Action item » Among the entries below, find the lines holding "computer" and copy them.

Dataset records »
■ ■ ■ ■ ■ ■ ■

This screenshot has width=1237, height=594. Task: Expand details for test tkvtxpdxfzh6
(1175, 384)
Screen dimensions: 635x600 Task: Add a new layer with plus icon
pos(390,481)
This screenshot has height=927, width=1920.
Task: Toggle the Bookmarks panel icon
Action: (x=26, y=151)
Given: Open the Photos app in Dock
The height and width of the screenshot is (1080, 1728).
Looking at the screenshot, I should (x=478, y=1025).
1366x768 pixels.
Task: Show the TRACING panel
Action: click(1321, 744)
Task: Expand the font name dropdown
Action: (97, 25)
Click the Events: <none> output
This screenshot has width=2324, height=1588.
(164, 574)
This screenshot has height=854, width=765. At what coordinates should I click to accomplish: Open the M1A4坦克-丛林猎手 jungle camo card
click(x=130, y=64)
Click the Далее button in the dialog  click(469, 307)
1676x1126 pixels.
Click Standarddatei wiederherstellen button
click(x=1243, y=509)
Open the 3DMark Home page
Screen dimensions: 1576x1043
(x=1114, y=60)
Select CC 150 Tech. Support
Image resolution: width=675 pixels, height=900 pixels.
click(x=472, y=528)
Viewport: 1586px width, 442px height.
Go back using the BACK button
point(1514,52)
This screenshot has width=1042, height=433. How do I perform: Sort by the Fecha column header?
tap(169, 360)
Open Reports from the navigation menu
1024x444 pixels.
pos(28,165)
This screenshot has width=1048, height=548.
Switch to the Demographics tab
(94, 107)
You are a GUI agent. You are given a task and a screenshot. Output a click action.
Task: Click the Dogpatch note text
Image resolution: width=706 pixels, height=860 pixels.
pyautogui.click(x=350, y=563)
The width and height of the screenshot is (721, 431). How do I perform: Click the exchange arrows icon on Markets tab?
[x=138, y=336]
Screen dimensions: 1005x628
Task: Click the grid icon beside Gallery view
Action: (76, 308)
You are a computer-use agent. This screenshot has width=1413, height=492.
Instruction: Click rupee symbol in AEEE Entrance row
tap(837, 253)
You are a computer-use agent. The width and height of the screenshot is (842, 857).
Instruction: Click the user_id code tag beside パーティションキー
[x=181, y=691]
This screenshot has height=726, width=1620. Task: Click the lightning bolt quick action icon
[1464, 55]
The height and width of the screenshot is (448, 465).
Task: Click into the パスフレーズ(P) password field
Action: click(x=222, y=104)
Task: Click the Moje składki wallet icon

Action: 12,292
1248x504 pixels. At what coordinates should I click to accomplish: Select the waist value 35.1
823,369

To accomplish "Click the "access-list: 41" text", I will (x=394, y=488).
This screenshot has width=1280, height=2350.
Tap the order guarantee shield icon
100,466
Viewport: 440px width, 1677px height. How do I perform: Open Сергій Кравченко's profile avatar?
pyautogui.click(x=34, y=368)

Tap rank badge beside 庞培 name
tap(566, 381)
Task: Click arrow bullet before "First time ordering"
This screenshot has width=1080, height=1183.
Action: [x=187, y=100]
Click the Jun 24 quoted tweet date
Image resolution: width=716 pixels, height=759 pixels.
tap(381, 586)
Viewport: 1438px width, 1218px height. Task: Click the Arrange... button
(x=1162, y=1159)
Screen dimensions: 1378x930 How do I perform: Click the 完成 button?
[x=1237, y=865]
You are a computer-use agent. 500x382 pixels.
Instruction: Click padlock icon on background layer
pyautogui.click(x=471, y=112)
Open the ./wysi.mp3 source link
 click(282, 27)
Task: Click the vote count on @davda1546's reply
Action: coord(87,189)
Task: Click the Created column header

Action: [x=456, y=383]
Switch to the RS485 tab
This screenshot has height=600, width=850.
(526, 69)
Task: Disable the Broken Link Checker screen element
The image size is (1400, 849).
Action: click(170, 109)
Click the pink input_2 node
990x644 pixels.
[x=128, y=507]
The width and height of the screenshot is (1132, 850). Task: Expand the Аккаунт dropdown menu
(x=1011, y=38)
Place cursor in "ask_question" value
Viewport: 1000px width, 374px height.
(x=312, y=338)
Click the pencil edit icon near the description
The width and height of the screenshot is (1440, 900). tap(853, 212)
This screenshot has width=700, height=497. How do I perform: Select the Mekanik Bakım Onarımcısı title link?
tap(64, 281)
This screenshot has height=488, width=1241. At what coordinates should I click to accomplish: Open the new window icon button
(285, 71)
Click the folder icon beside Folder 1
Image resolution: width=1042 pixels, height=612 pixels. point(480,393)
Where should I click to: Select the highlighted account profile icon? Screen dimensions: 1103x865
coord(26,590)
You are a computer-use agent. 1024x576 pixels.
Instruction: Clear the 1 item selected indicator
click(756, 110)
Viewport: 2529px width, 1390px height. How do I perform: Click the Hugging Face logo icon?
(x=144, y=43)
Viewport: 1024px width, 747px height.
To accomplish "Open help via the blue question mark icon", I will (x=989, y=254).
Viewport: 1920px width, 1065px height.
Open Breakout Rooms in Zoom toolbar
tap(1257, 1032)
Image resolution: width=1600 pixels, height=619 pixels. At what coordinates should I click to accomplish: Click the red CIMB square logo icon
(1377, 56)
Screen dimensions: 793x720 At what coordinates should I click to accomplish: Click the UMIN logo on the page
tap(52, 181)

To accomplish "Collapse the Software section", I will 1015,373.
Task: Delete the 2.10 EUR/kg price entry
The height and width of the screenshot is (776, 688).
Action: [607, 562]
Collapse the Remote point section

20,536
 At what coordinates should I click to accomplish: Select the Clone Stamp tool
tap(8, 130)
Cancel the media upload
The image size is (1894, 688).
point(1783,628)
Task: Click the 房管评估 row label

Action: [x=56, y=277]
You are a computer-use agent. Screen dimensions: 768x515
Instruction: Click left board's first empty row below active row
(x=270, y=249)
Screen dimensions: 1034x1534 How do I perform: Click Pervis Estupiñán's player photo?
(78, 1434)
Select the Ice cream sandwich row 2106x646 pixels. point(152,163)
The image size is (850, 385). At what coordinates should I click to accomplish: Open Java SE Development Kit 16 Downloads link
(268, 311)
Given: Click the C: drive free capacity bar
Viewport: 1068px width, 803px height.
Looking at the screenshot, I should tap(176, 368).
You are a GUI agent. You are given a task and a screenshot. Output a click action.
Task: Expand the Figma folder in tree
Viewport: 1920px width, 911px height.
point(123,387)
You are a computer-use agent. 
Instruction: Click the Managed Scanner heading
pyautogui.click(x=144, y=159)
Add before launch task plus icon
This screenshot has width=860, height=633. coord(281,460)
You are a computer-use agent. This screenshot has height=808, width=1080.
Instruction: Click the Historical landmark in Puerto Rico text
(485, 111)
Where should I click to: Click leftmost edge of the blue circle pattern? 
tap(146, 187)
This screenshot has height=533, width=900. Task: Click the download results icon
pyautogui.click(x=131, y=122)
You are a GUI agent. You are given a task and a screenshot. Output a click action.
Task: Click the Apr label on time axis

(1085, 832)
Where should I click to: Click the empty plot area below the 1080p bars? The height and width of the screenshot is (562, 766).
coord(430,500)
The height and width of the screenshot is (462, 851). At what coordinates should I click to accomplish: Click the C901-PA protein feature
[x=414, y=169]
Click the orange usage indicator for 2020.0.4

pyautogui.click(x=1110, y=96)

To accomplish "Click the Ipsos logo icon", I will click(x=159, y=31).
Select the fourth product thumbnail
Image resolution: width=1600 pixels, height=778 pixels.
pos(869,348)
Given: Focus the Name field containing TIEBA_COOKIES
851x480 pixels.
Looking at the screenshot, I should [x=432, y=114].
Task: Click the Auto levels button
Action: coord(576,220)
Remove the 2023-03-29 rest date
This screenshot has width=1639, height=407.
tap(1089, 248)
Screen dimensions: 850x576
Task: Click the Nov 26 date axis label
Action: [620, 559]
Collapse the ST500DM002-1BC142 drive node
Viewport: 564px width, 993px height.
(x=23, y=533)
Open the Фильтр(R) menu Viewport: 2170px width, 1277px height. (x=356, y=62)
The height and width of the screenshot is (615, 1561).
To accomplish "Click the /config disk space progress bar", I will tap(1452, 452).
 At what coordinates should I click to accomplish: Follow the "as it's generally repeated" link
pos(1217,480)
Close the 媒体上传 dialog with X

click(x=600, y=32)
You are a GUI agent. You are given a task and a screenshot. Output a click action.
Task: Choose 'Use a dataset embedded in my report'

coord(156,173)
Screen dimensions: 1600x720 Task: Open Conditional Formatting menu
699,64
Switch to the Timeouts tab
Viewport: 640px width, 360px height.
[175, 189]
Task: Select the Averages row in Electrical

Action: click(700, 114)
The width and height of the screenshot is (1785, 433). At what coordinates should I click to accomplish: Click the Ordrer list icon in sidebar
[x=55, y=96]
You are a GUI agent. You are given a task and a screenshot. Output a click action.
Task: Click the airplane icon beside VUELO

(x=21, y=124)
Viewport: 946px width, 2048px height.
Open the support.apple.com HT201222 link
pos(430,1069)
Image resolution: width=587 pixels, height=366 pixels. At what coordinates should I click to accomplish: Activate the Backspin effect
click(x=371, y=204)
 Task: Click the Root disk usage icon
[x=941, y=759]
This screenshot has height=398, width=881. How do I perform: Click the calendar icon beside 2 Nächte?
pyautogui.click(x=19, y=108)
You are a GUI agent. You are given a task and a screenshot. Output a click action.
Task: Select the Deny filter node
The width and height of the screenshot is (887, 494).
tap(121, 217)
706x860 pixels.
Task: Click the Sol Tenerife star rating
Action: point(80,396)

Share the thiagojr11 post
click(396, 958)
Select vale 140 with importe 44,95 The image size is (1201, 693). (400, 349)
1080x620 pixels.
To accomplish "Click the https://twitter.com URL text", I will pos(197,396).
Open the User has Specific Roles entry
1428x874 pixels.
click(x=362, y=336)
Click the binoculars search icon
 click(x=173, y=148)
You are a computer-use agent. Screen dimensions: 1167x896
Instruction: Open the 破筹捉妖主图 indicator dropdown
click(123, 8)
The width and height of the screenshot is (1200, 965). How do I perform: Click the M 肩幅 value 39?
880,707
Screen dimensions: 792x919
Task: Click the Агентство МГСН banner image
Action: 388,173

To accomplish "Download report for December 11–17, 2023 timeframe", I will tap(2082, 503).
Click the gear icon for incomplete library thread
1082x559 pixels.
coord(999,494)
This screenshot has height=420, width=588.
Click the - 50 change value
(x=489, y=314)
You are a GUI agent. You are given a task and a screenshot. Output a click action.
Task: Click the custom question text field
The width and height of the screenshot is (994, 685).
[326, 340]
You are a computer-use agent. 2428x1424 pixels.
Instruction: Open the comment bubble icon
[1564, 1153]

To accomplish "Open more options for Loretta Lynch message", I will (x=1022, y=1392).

■ ■ ■ ■ ■ ■ ■

Task response »
You are a computer-use agent. This screenshot has width=1413, height=492.
You are a computer-use agent. The width and height of the screenshot is (842, 857).
You are a computer-use agent. 500x382 pixels.
You are a computer-use agent. 1024x576 pixels.
You are a computer-use agent. Screen dimensions: 768x515
You are a computer-use agent. 
You are a computer-use agent. This screenshot has height=808, width=1080.
You are a computer-use agent. Screen dimensions: 1167x896
You are a computer-use agent. 2428x1424 pixels.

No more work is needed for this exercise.